¾ cup teriyaki sauce

¾ cup soy sauce

½ cup dark brown sugar

Mix and stir to dissolve sugar.  Pour half of marinade over salmon.  Marinate 1-4 hours.  Either grill or cook in oven at 350 degrees till fish is done, and baste with reserved marinade during cooking.

Sesame Noodles – from  Complete America’s Test Kitchen TV Show Cookbook

5 tbs soy sauce

¼ cup sesame seeds toasted( I deem this optional).   3 tbs for sauce, rest for topping

¼ cup peanut butter

2 tbs rice vinegar

2 tbs brown sugar

1 tbs minced or grated fresh ginger

2 medium garlic cloves

1 teaspoon hot sauce (I omit, as hot sauce lovers are a minority of 1 in my house.)

Boiling water

16 oz noodles, cooked

Process all  – with just 3 tbs of sesame seeds – in a blender or food processor or with immersion blender(easier and less clean up).  Add hot water  1 tbs at a time until the sauce has the consistency of heavy cream, about 5 tbs in all.

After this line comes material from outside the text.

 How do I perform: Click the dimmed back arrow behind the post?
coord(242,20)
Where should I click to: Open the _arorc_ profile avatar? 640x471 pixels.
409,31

Mix with noodles.  Optional – add cubed tofu or cooked chicken, grated carrot or scallion.  Top with sesame seeds and serve.

Apple Chocolate Bundt Cake.  Janet Snyder is listed as contributor in 1982 Philadelphia Hadassah Cookbook.  My late grandmother, Gus Stein, did not make this recipe, but it was in her cookbook and I use her Bundt pan for it, so I think of her anyway when I make it.  Only difficult part is peeling and cutting apples, but otherwise simple and delicious every time.  I just made it this past Shabbat and 7 people managed to consume the majority of the cake in one sitting….

Preheat oven to 350.

4 cups diced apples(Winesap, Granny Smith or another with good flavor)

2 eggs

Cut up apples and measure 4 cups.  Beat eggs and pour over apples.

2 cups sugar

2 ½ cups flour

1 tsp baking soda

1tsp cinnamon

Mix together.

Add ¾ cup vegetable oil.  Then add apple/egg mixture.

Optional but good: 1 cup chocolate chips, 1 cup chopped walnuts, 1 cup white raisins(brown are fine too).  Add to dough.

Grease a large bundt pan and bake at 350 for an hour or until done, top brown and a fork stuck inside comes out clean.